À l’automne 2021, l’Europe s’est trouvée en effervescence lorsque le dictateur biélorusse Loukachenko a laissé entrer dans son pays des milliers de personnes en fuite et les a transportées en bus jusqu’aux frontières polonaise et lituanienne. Ces personnes ont été utilisées pour faire pression sur la frontière extérieure et provoquer une crise de l’UE. Exactement deux ans plus tard, c’est l’île italienne de Lampedusa en Méditerranée qui a été au centre de l’attention. En l’espace de quelques jours, plusieurs milliers de personnes y sont arrivées, poussant une nouvelle fois la Première ministre Meloni à déclarer une crise migratoire. Alors que la Pologne a fermé ses frontières au grand dam de l’UE et s’est même opposée à une opération de Frontex, la plupart des exilé·es de Lampedusa ont été transféré·es de cette île vers le continent par ferry.

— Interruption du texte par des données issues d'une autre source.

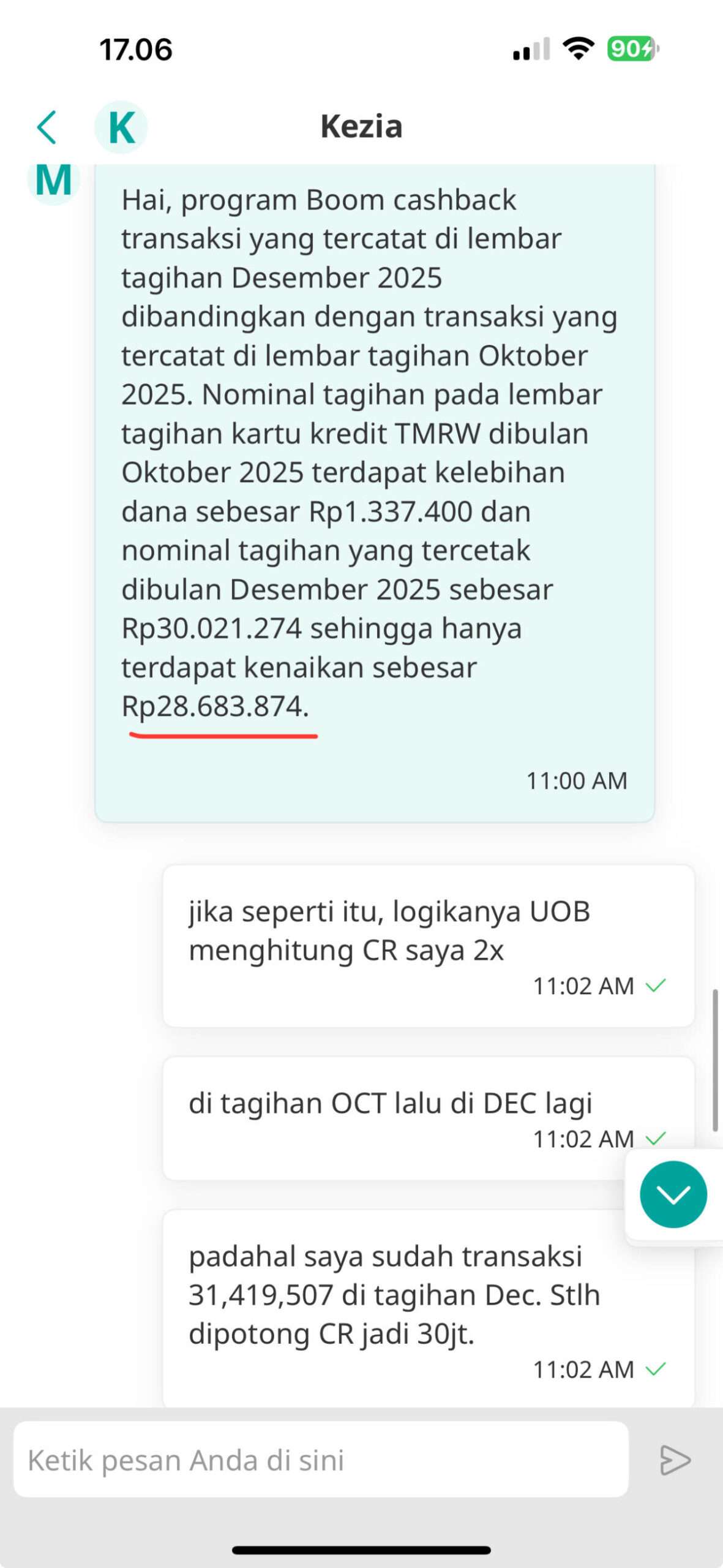This screenshot has height=1568, width=723.
Task: Tap the Kezia chat title
Action: click(x=361, y=127)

Ces deux événements ont été pris en compte dans le nouveau règlement de crise controversé. Celui-ci crée une base juridique pour trois situations dans lesquelles les États membres peuvent déroger aux dispositions du règlement sur la procédure d’asile (RPA) et du règlement relatif à la gestion de l’asile et de la migration (RGAM) : les « arrivées massives » imprévues, comme dans le cas de l’Italie, les situations de force majeure, comme lors de la pandémie COVID-19, et les cas d’instrumentalisation, comme ceux vécus par la Pologne et la Lituanie. Lorsqu’un État membre est confronté à une telle situation, il peut demander la déclaration d’une crise, sur laquelle le Conseil de l’UE se prononce ensuite sur proposition de la Commission.
Plus de procédures à la frontière, moins de transferts Dublin
L’impact sur les règlements mentionnés est drastique. En cas « d’arrivées massives » ou de force majeure, les procédures frontalières abrégées prévues par le RPA deviennent obligatoires pour toutes les personnes réfugiées dont les pays d’origine génèrent un taux de protection moyen allant jusqu’à 50% (au lieu de 20% normalement). En même temps, les procédures frontalières peuvent durer 18 semaines au lieu de 12. En cas d’instrumentalisation, les États membres peuvent même examiner toutes les demandes des personnes « instrumentalisées » dans le cadre des procédures à la frontière, quelle que soit leur origine. L’accès aux procédures d’asile régulières est donc encore plus limité et le nombre de personnes détenues dans des camps est fortement augmenté.
Les dispositions du RGAM concernant les transferts Dublin sont également assouplies en cas de crise. D’une part, les pays concernés par les crises obtiennent plus de temps pour répondre aux demandes de prise en charge, d’autre part, le délai de transfert dans lequel un État doit procéder à un renvoi est prolongé de six mois à un an. En cas d’échec, la responsabilité passe à l’État de transfert. En cas « d’arrivées massives » exceptionnelles, qui remettent sérieusement en question le fonctionnement du système d’asile d’un État membre, cet État est même totalement déchargé de sa responsabilité.
Le mode crise comme nouvelle norme ?
Cela explique pourquoi le règlement de crise a été fortement contesté lors des négociations de la réforme du RAEC. Cette réglementation était surtout réclamée par les pays de première arrivée. Des pays comme l’Italie, la Croatie et la Pologne n’ont probablement accepté la réforme RAEC que parce qu’ils s’attendaient à ce que le mode de crise devienne la nouvelle norme. La Suisse, qui serait très affectée par les modifications des dispositions du RGAM, ne devrait donc pas être trop sûre qu’elle continuera à tirer avantage de sa participation au RAEC grâce aux transferts Dublin sortants.
En bref: Règlement de crise
Le règlement prévoit des dérogations pour trois situations de crise : les « arrivées massives », les cas de force majeure et les cas « d’instrumentalisation ». En cas de crise, encore plus d’exilé·es sont envoyé·es dans des procédures frontalières et les transferts Dublin sont retardés ou suspendus. La Suisse serait surtout concernée par ce dernier cas de figure.